Math Review - Differentiation of Trignometric Functions (Waves)
You need to know how to differentiate $\cos$ and $\sin$ functions to proceed further. We will start with two basic facts:
$$
\begin{eqnarray}
\frac{d}{d\theta}\sin\theta &=& \cos \theta \\
\frac{d}{d\theta}\cos\theta &=& -\sin \theta
\end{eqnarray}
$$
In physics we often differentiate with respect to $t$, like so:
$$
\begin{eqnarray}
\frac{d}{dt}\sin\omega t &=& \omega \cos \omega t \\
\frac{d}{dt}\cos\omega t &=& -\omega \sin \omega t
\end{eqnarray}
$$
Note that every time derivative "pulls down" a factor of $\omega$ due to the chain rule of calculus.
The last step is to include the term $kx$. Fortunately, $kx$ just comes along for the ride and do not change the results.
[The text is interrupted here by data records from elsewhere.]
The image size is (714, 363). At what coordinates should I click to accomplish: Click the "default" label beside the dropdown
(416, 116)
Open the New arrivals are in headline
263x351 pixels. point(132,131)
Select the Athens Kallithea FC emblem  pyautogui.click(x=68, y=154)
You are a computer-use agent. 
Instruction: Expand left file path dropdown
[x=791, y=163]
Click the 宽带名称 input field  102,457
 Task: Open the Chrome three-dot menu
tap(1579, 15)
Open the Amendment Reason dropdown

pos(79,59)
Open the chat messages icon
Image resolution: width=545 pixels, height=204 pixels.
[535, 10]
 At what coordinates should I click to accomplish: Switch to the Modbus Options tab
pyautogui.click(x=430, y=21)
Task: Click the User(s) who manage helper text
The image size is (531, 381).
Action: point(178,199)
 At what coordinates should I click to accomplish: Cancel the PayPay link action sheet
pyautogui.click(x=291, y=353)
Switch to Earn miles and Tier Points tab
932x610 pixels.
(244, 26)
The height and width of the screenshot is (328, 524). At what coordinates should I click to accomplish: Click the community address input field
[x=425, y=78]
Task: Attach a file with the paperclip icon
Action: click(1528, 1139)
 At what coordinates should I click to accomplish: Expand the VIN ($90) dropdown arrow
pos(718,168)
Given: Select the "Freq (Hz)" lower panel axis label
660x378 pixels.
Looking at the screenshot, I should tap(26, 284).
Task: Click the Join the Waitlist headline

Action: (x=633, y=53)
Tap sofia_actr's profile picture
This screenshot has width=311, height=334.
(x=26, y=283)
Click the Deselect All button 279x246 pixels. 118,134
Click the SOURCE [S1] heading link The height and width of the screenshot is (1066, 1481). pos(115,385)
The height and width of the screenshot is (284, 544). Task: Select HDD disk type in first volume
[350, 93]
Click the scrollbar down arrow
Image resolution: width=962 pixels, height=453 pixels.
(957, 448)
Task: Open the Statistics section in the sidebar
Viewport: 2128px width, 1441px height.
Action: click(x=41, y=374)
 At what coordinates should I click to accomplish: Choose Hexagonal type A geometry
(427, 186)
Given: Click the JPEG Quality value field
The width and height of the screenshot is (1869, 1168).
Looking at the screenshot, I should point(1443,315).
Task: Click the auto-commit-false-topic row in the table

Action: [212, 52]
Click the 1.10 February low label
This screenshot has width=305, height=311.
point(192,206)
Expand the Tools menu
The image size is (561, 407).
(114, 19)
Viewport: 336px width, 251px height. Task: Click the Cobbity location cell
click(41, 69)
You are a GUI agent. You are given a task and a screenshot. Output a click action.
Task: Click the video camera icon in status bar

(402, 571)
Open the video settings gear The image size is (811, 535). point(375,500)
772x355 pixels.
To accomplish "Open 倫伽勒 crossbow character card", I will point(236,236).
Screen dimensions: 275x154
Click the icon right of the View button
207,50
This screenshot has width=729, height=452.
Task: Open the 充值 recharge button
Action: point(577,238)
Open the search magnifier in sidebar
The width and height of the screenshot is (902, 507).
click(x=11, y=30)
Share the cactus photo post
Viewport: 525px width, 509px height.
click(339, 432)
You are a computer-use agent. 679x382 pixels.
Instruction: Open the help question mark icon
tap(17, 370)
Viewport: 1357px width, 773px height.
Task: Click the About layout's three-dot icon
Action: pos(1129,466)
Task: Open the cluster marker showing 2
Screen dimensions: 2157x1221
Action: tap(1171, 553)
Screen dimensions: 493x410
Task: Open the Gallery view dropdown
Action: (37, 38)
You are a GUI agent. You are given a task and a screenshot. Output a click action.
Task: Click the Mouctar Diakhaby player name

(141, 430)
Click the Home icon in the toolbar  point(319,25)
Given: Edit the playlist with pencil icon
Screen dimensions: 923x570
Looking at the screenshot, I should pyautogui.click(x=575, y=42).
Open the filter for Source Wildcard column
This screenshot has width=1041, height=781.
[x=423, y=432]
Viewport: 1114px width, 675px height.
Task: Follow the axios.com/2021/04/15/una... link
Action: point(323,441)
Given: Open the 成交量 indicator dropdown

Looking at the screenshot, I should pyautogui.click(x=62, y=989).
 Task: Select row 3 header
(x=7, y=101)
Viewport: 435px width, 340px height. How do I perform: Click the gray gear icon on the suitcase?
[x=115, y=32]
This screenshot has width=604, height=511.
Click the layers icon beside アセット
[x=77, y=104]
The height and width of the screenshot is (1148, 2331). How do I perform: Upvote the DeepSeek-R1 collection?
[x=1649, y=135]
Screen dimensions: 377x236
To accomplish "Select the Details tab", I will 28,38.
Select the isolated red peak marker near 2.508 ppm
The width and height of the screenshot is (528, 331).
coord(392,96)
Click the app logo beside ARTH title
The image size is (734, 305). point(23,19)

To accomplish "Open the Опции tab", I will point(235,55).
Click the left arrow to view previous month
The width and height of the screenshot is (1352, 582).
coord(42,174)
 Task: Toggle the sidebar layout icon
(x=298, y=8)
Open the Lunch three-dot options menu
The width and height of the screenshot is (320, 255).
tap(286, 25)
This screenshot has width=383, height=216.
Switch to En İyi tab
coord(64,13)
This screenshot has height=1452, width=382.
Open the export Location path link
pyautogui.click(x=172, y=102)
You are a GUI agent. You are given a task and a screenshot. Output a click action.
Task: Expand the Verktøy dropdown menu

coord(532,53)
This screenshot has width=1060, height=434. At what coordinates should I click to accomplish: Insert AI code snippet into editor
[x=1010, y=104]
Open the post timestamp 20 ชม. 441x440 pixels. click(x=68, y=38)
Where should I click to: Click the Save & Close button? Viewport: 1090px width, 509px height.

For a wave traveling left:
$$
\begin{eqnarray}
\frac{d}{dt}\sin(kx + \omega t) &=& \omega \cos (kx + \omega t) \\
\frac{d}{dt}\cos(kx + \omega t) &=& -\omega \sin (kx + \omega t)
\end{eqnarray}
$$
For a wave traveling right, simply replace $\omega \rightarrow -\omega$ in the result above:
$$
\begin{eqnarray}
\frac{d}{dt}\sin(kx - \omega t) &=& -\omega \cos (kx + \omega t) \\
\frac{d}{dt}\cos(kx - \omega t) &=& +\omega \sin (kx + \omega t)
\end{eqnarray}
$$
Note that every time derivative "pulls down" a factor of $\pm \omega$ due to the chain rule of calculus.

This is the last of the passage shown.